New Delhi: India is yet to decide a date for the next meeting of a ministerial panel set up to look into freeing up fuel prices, a top oil ministry official said on Monday.
The decision to free up fuel prices is seen as a tough test of the government’s appetite for reforms in the face of high prices. It could help already-bleeding state-run oil firms and bolster India’s fiscal health because fuel accounts for a quarter of its estimated subsidy bill of $25.6 billion.
“I don’t think they (oil companies) can survive without increase in prices,” petroleum secretary S Sundareshan told reporters.
The finances of public sector oil marketing firms would be hammered if fuel prices are not raised.
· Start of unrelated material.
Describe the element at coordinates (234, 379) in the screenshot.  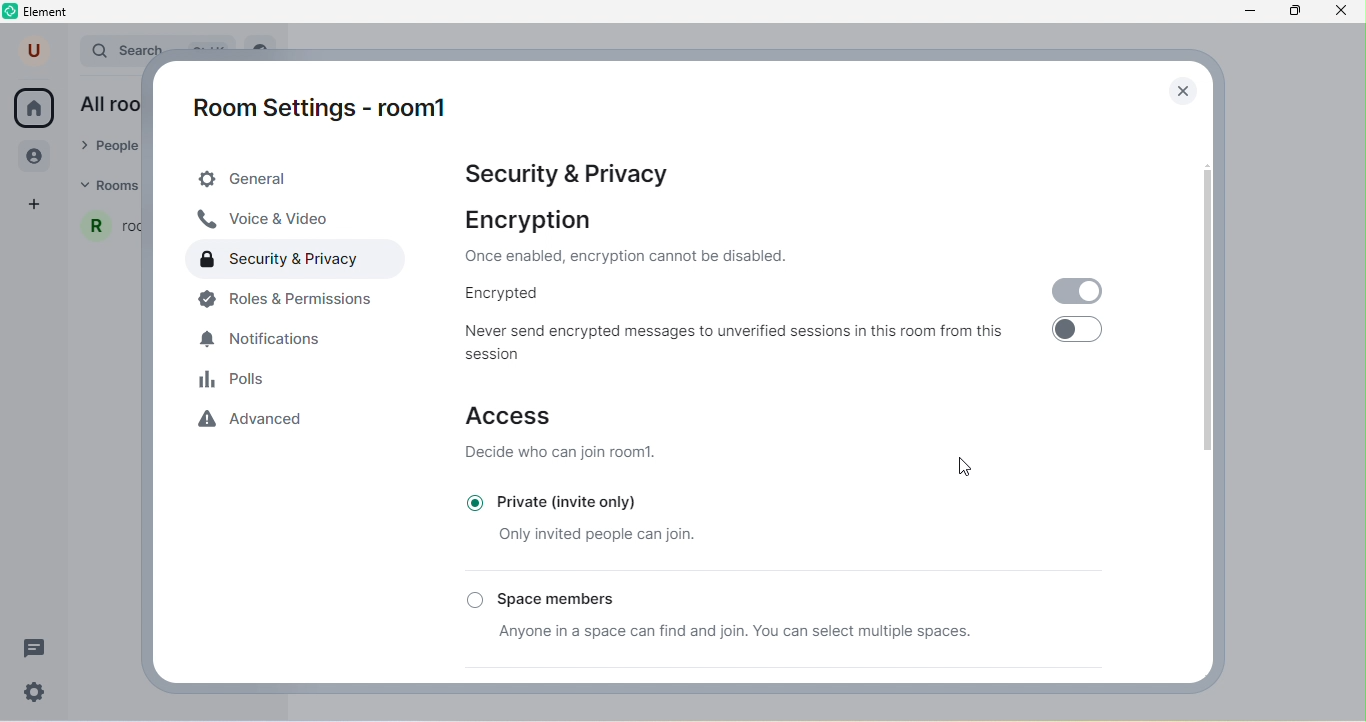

Projected losses for the firms are estimated at $24.4 billion this year, based on an average crude price of $85 a barrel.
A ministerial panel had on 7 June deferred a decision to ease government control over fuel pricing because of political pressure over high prices.
In an indication that a decision on the key reform move could see at least a short-term delay, top government adviser C Rangarajan told Reuters on the weekend that a hike in domestic fuel prices was likely once headline inflation softened.
Prime Minister Manmohan Singh has said inflation could moderate to 5-6%, in line with the Reserve Bank of India’s comfort zone, by December.
India’s wholesale price index accelerated an annual 10.16% in May, driven by higher food and fuel prices, official data released on Monday showed.